____ Available data

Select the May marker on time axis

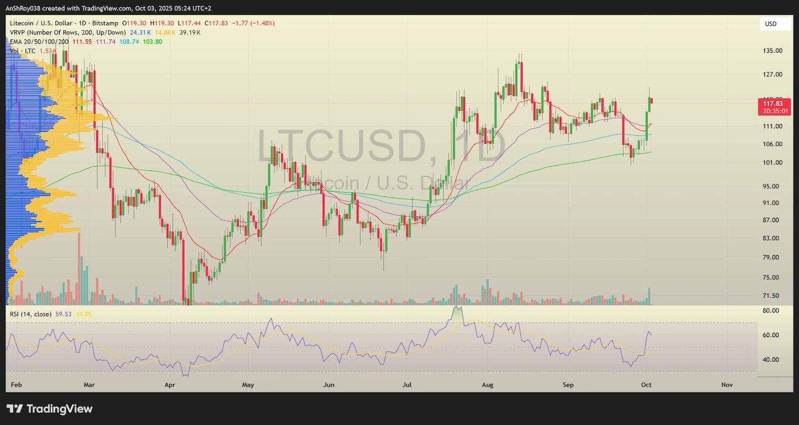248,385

________
____ Available data

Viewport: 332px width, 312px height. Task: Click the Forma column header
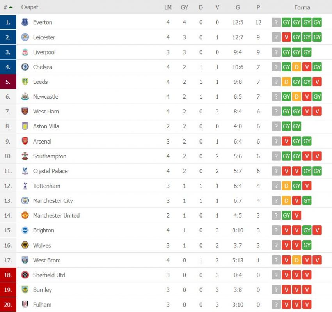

________
____ Available data

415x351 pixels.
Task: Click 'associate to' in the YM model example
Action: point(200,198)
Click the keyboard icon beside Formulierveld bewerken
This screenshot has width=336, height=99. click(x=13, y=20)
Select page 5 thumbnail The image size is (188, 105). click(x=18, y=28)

________

## [About this exercise]
Set down exactly the lines of the data above, beginning with the line that has "Click the keyboard" and ending with the line that has "Select page 5", and no others.

## [Written solution]
Click the keyboard icon beside Formulierveld bewerken
This screenshot has width=336, height=99. click(x=13, y=20)
Select page 5 thumbnail The image size is (188, 105). click(x=18, y=28)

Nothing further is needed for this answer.